> _What the task requires_
Scan the records below. List lines holding "computer".

(Stored items)
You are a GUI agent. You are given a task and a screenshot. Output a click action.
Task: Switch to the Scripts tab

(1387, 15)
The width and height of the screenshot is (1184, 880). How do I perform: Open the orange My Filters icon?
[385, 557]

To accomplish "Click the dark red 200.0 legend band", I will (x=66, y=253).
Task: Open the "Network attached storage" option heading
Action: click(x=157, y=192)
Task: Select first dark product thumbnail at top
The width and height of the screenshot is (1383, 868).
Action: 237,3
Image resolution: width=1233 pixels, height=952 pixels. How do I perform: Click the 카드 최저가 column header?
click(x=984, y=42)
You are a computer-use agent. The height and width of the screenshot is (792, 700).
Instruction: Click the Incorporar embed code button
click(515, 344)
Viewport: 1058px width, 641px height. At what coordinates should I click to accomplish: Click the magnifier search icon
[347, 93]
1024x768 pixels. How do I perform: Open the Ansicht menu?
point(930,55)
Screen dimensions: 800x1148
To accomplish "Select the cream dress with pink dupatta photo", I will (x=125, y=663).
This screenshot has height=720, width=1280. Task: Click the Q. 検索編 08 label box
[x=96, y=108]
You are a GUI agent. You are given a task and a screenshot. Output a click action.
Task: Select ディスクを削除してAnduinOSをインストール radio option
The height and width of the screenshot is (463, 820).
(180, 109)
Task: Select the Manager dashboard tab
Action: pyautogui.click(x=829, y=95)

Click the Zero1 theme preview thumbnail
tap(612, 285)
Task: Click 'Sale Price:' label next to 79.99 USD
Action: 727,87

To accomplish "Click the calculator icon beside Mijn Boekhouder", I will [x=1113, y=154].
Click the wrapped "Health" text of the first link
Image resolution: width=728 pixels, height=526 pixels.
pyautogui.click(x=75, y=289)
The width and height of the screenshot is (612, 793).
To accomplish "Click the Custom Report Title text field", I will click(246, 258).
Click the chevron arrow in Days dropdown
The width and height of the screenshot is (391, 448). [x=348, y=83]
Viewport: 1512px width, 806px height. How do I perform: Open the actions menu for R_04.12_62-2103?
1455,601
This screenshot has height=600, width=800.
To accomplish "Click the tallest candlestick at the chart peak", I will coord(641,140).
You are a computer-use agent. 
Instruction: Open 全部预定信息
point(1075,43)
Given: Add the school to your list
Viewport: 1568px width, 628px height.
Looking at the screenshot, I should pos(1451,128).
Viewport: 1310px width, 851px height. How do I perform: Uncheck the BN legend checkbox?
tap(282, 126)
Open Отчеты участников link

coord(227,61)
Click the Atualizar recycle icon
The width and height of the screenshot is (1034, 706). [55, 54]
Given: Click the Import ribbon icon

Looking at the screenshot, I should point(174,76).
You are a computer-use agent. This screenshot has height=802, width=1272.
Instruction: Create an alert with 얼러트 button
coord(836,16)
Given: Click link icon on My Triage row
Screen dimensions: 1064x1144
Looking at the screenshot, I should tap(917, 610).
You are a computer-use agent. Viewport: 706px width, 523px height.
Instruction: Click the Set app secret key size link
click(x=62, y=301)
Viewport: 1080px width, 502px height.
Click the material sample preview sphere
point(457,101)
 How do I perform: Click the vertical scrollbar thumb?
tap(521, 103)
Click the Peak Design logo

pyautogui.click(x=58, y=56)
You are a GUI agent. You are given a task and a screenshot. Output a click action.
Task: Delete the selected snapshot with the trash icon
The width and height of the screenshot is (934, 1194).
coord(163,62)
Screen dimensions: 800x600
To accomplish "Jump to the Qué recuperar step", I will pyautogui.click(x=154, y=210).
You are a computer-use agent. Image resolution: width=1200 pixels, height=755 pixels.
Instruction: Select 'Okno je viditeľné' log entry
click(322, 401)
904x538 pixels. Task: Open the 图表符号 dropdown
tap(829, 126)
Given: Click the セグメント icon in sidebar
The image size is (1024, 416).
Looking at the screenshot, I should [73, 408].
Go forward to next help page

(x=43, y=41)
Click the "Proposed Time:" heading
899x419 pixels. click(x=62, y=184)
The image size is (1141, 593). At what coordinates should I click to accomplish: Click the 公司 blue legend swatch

> _Response to the exercise_
You are a computer-use agent. The height and width of the screenshot is (792, 700).
You are a computer-use agent. 
You are a computer-use agent. This screenshot has height=802, width=1272.
You are a computer-use agent. Viewport: 706px width, 523px height.
You are a computer-use agent. Image resolution: width=1200 pixels, height=755 pixels.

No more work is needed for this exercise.